JAKARTA, RADIANTVOICE.ID – Dari tanah pesisir yang sunyi di Banggai, tempat ombak mengajari manusia tentang kesabaran dan angin laut mengabarkan cerita tentang kesultanan tua, seorang anak pulau tumbuh dan besar di sana. Phirman Reza. Ia lahir dan besar di ujung timur Sulawesi Tengah, di rumah yang jaraknya hanya selemparan batu dari pantai. Latar belakangnya sederhana, jauh dari gemerlap birokrasi atau dinasti politik. Ayahnya, Ahmad Abdul Razak, adalah petani dan pedagang kecil. Ibunya, Saadiah Hamid, ibu rumah tangga yang setia menjaga api dapur dan semangat keluarga.
“Kami anak pesisir, biasa dengan laut, dengan perahu, dan dengan hidup yang bersahaja,” tuturnya.
Namun, darah politik ternyata telah lama mengalir dalam garis keturunannya. Sang kakek, Abdul Majid Abbas -yang akrab dipanggil Tete Hadi – adalah tokoh Partai Persatuan Pembangunan (PPP) di Kabupaten Banggai. Ia bukan hanya sekadar tokoh lokal, tapi turut menjadi bagian dari sembilan tokoh pemekaran Kabupaten Banggai Kepulauan dan namanya kerap disebut tiap kali ulang tahun kabupaten. Lelaki tua itu tidak punya anak kandung, dan sang cucu yang kini jadi sosok yang redaksi angkat dalam tulisan ini, dibesarkan dalam rumah yang juga menampung cita-cita politik dari generasi lampau.

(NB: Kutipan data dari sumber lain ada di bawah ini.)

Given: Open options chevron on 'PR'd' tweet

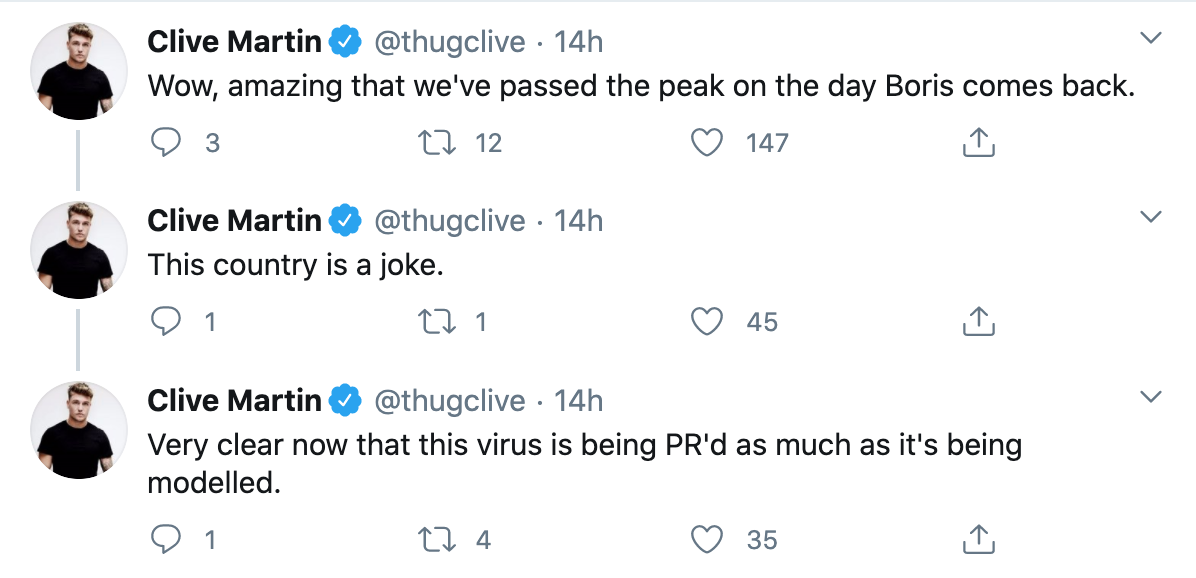Looking at the screenshot, I should pyautogui.click(x=1150, y=397).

Ia masih mengingat dengan jelas aroma tanah kampung ketika mengikuti kakeknya, Tete Hadi, kampanye Partai Persatuan Pembangunan pada 1999, berkeliling ke desa-desa seperti ke Desa Kendek dan Desa Lokotoy.
“Tahun 1999, saya sudah ikut kampanye. Saya melihat sendiri bagaimana politik menjadi panggung besar rakyat.”kenangnya dengan mata berkaca-kaca.

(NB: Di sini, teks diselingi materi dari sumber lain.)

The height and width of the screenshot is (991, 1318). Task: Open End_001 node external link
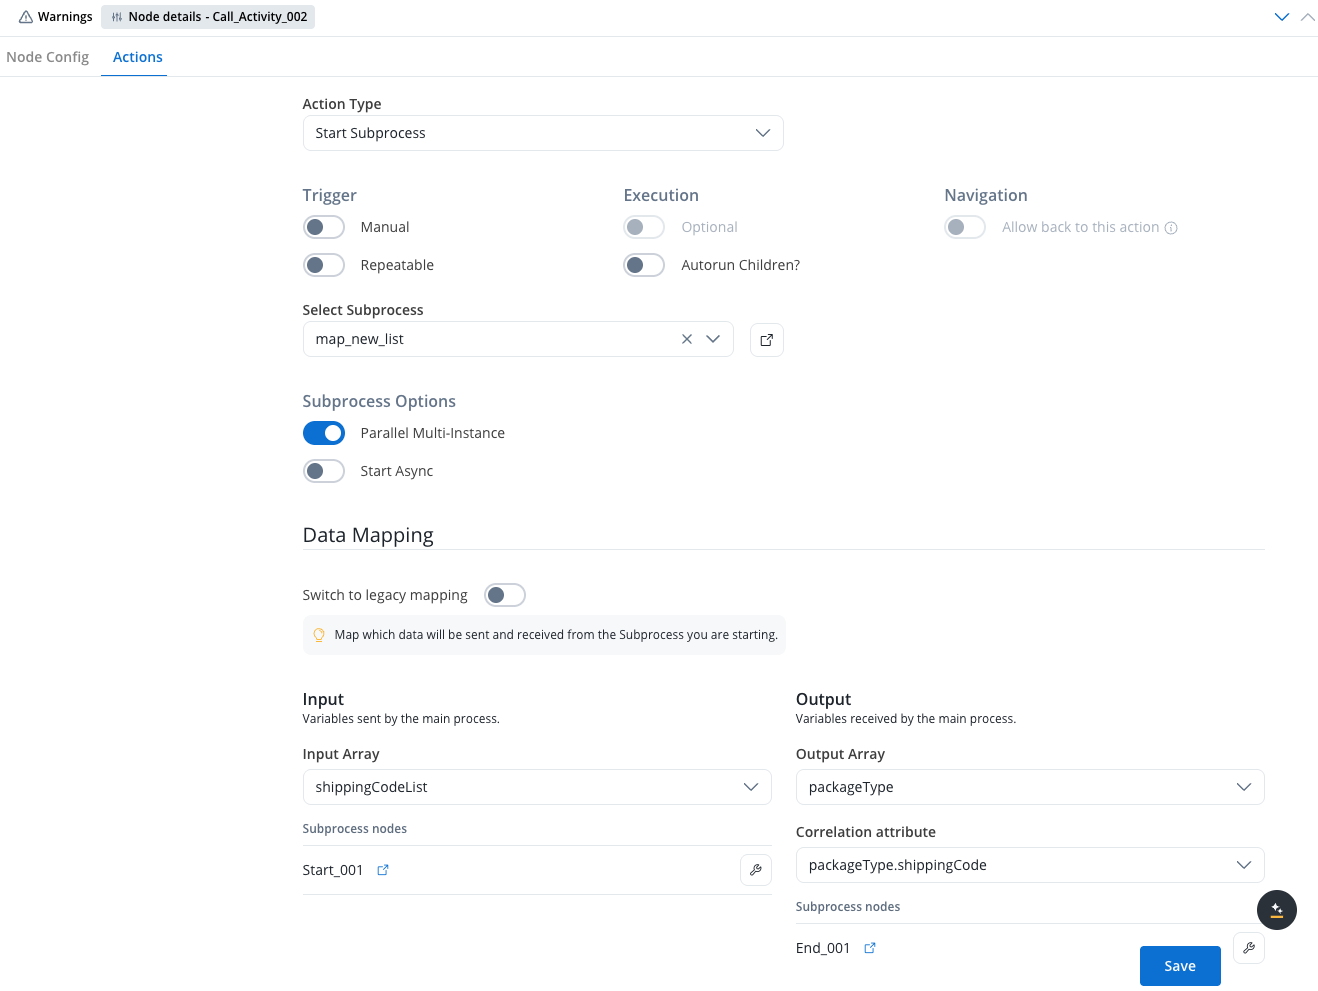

Namun justru dari sana pula ia melihat daya tarik kampanye Golkar yang monumental. Panggung besar, artis ibu kota, musik rakyat, dan gelombang massa yang menyatu. Politik, baginya, adalah panggung di mana ide, massa, dan sejarah saling bersilangan.
“Kalau kampanye Golkar datang, itu seperti pesta. Rakyat datang bukan cuma karena partai, tapi karena ada hiburan, ada musik, ada panggung. Politik jadi meriah. Itu pengalaman pertama melihat bahwa politik bisa menyatukan banyak kepala dalam satu ruang,”katanya.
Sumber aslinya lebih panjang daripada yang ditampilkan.